• SHORT EXERCISE
Reproduce every line of the listing below, changing nothing.

[A run of records]
>>>
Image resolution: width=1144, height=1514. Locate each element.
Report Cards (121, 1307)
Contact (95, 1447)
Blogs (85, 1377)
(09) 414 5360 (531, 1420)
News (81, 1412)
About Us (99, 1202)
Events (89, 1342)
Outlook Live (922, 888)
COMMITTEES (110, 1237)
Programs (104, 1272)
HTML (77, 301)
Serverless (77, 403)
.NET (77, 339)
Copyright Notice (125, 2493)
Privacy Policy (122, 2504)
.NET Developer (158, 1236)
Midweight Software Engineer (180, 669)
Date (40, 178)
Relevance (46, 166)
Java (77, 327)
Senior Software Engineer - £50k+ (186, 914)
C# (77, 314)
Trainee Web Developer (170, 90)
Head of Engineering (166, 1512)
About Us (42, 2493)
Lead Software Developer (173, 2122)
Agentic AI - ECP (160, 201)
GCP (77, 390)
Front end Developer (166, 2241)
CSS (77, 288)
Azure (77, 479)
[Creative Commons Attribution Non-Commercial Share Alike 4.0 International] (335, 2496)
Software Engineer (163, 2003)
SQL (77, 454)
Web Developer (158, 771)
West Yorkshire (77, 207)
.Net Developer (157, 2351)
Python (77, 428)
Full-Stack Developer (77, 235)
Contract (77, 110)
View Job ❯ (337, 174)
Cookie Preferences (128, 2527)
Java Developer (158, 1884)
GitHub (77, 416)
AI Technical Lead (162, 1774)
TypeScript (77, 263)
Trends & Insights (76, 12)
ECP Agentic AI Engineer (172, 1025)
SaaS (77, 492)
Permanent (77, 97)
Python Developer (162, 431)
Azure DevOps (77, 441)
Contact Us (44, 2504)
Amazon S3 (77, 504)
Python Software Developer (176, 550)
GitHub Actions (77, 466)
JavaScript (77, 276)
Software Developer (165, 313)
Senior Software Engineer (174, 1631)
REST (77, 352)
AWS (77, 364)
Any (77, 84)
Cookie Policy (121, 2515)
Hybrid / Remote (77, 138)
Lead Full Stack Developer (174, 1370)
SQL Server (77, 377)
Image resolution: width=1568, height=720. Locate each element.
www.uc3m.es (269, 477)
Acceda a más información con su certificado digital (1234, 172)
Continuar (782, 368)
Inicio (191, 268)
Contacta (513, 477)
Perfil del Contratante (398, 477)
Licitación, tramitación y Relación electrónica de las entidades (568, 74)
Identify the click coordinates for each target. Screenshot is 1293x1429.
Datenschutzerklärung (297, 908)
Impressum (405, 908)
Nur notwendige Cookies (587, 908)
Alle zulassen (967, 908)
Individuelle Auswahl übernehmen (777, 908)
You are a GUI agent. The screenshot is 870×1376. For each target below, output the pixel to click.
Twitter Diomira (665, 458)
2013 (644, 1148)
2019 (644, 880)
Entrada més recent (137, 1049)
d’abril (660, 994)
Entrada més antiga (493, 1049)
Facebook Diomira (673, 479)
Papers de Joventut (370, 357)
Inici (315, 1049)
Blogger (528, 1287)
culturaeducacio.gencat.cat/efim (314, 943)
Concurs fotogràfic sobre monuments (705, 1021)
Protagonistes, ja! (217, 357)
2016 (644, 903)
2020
<<<
• SOLUTION TO THIS EXERCISE
Image resolution: width=1144, height=1514. Locate each element.
Report Cards (121, 1307)
Contact (95, 1447)
Blogs (85, 1377)
(09) 414 5360 (531, 1420)
News (81, 1412)
About Us (99, 1202)
Events (89, 1342)
Outlook Live (922, 888)
COMMITTEES (110, 1237)
Programs (104, 1272)
HTML (77, 301)
Serverless (77, 403)
.NET (77, 339)
Copyright Notice (125, 2493)
Privacy Policy (122, 2504)
.NET Developer (158, 1236)
Midweight Software Engineer (180, 669)
Date (40, 178)
Relevance (46, 166)
Java (77, 327)
Senior Software Engineer - £50k+ (186, 914)
C# (77, 314)
Trainee Web Developer (170, 90)
Head of Engineering (166, 1512)
About Us (42, 2493)
Lead Software Developer (173, 2122)
Agentic AI - ECP (160, 201)
GCP (77, 390)
Front end Developer (166, 2241)
CSS (77, 288)
Azure (77, 479)
[Creative Commons Attribution Non-Commercial Share Alike 4.0 International] (335, 2496)
Software Engineer (163, 2003)
SQL (77, 454)
Web Developer (158, 771)
West Yorkshire (77, 207)
.Net Developer (157, 2351)
Python (77, 428)
Full-Stack Developer (77, 235)
Contract (77, 110)
View Job ❯ (337, 174)
Cookie Preferences (128, 2527)
Java Developer (158, 1884)
GitHub (77, 416)
AI Technical Lead (162, 1774)
TypeScript (77, 263)
Trends & Insights (76, 12)
ECP Agentic AI Engineer (172, 1025)
SaaS (77, 492)
Permanent (77, 97)
Python Developer (162, 431)
Azure DevOps (77, 441)
Contact Us (44, 2504)
Amazon S3 (77, 504)
Python Software Developer (176, 550)
GitHub Actions (77, 466)
JavaScript (77, 276)
Software Developer (165, 313)
Senior Software Engineer (174, 1631)
REST (77, 352)
AWS (77, 364)
Any (77, 84)
Cookie Policy (121, 2515)
Hybrid / Remote (77, 138)
Lead Full Stack Developer (174, 1370)
SQL Server (77, 377)
Image resolution: width=1568, height=720. Locate each element.
www.uc3m.es (269, 477)
Acceda a más información con su certificado digital (1234, 172)
Continuar (782, 368)
Inicio (191, 268)
Contacta (513, 477)
Perfil del Contratante (398, 477)
Licitación, tramitación y Relación electrónica de las entidades (568, 74)
Identify the click coordinates for each target. Screenshot is 1293x1429.
Datenschutzerklärung (297, 908)
Impressum (405, 908)
Nur notwendige Cookies (587, 908)
Alle zulassen (967, 908)
Individuelle Auswahl übernehmen (777, 908)
You are a GUI agent. The screenshot is 870×1376. For each target below, output the pixel to click.
Twitter Diomira (665, 458)
2013 (644, 1148)
2019 (644, 880)
Entrada més recent (137, 1049)
d’abril (660, 994)
Entrada més antiga (493, 1049)
Facebook Diomira (673, 479)
Papers de Joventut (370, 357)
Inici (315, 1049)
Blogger (528, 1287)
culturaeducacio.gencat.cat/efim (314, 943)
Concurs fotogràfic sobre monuments (705, 1021)
Protagonistes, ja! (217, 357)
2016 (644, 903)
2020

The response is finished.